**Exercise:** Continue the post below on splitting padata into separate serial and parallel cpumasks, picking up from where it stops.

**Selected passage:**

• • •

Hello.
The main point of my patches is to make two separate cpumasks. One for
parallel and another for serial workers(callback cpus). It'll perform to
bind non-intersecting groups of CPUs for serial and parallel workers and
do more thin tuning of padata subsystem.
My tests shows that proper configuration of serial and parallel cpu
masks gives a bit better performance. For example (aes-asm,
sha1-generic. Two 16-core machines):
1) 1 point-to-point connection:
Non-modified padata gives ~650Mbit of TCP and ~780Mbit of UDP
When I exclude callback CPUs from parallel cpumask padata gives
~750Mbit of TCP and ~900Mbit of UDP.

• • •

**Source material:**
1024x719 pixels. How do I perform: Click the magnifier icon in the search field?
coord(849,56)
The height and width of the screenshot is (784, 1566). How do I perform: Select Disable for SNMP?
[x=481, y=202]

• • •

**Response for this exercise:**
2) 2 IPSEC tunnels between 16-core machines and 4 clients
communicating via tunnels with each-other
Non-modified padata gives ~1.5Gbit of UDP
padata with non-intersecting cpumasks for parallel and serial workers
gives ~1.8Gbit
Besides the performance growth, there may be situations when serial job
takes a lot of time. For example if I add several dozens of firewall
rules, serial worker will work slower and padata_do_parallel will
continue to enqueue requests into the queue of CPU serial worker
executes on.
It may significantly slow down parallelization and reordering because
one CPU(that is shared by both parallel and serial workers) will always
have more requests in its parallel queue than others CPUs(because
serialization takes a lot of time). In such cases user may exclude
callback CPUs from cpumask for parallel workers.
--
W.B.R.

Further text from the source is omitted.